Friday, October 5, 2007

U.S. hospital program saved 122,000 lives - Health Care




U.S. hospital program saved 122,000 lives

Medical centers shared data as a way to prevent medical mistakes

ATLANTA - U.S. hospitals have saved an estimated 122,300 lives in the last 18 months through a massive campaign to reduce lethal errors, the leader of the national effort said Wednesday.

“I think this campaign signals no less than a new standard of health care in America,” said Dr. Donald Berwick, a Harvard professor who organized the campaign.

About 3,100 hospitals participated in the project, sharing mortality data and carrying out study-agsdhfgdfed procedures that prevent infections and mistakes. Experts say the cooperative effort was unusual for a competitive industry that traditionally doesn’t like to publicly focus on patient-killing problems.

“We in health care have never seen or experienced anything like this,” said Dr.
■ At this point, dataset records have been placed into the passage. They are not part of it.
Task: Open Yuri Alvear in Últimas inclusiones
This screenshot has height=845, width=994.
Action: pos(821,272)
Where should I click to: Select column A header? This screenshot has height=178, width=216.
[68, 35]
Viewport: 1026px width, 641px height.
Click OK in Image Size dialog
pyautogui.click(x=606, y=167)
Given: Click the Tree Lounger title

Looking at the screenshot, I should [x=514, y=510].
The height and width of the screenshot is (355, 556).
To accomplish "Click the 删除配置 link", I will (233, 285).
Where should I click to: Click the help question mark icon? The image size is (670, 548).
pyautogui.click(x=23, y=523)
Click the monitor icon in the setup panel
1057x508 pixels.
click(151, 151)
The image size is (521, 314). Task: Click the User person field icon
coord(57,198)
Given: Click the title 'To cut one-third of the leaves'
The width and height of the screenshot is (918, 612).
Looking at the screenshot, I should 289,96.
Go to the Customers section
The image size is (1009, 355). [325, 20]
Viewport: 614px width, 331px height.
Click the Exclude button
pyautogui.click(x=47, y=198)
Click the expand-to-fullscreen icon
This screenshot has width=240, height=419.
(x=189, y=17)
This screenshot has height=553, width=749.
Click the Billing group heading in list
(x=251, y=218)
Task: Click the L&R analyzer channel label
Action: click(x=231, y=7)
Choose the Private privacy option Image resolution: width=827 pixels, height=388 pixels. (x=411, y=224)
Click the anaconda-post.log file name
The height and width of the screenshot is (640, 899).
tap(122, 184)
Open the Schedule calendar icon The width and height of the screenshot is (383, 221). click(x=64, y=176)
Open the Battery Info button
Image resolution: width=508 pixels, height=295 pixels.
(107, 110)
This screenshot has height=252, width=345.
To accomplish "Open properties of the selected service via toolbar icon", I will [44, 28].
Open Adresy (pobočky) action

Dennis O’Leary, president of the Joint Commission on Accreditation of Healthcare Organizations.

Berwick announced the campaign’s results Wednesday morning at a hospital conference in Atlanta. O’Leary was one of hundreds of industry dignitaries and representatives in attendance.

Medical mistakes were the focus of a widely noted 1999 national report that estimated 44,000 to 98,000 Americans die each year as a result of errors and low-quality care.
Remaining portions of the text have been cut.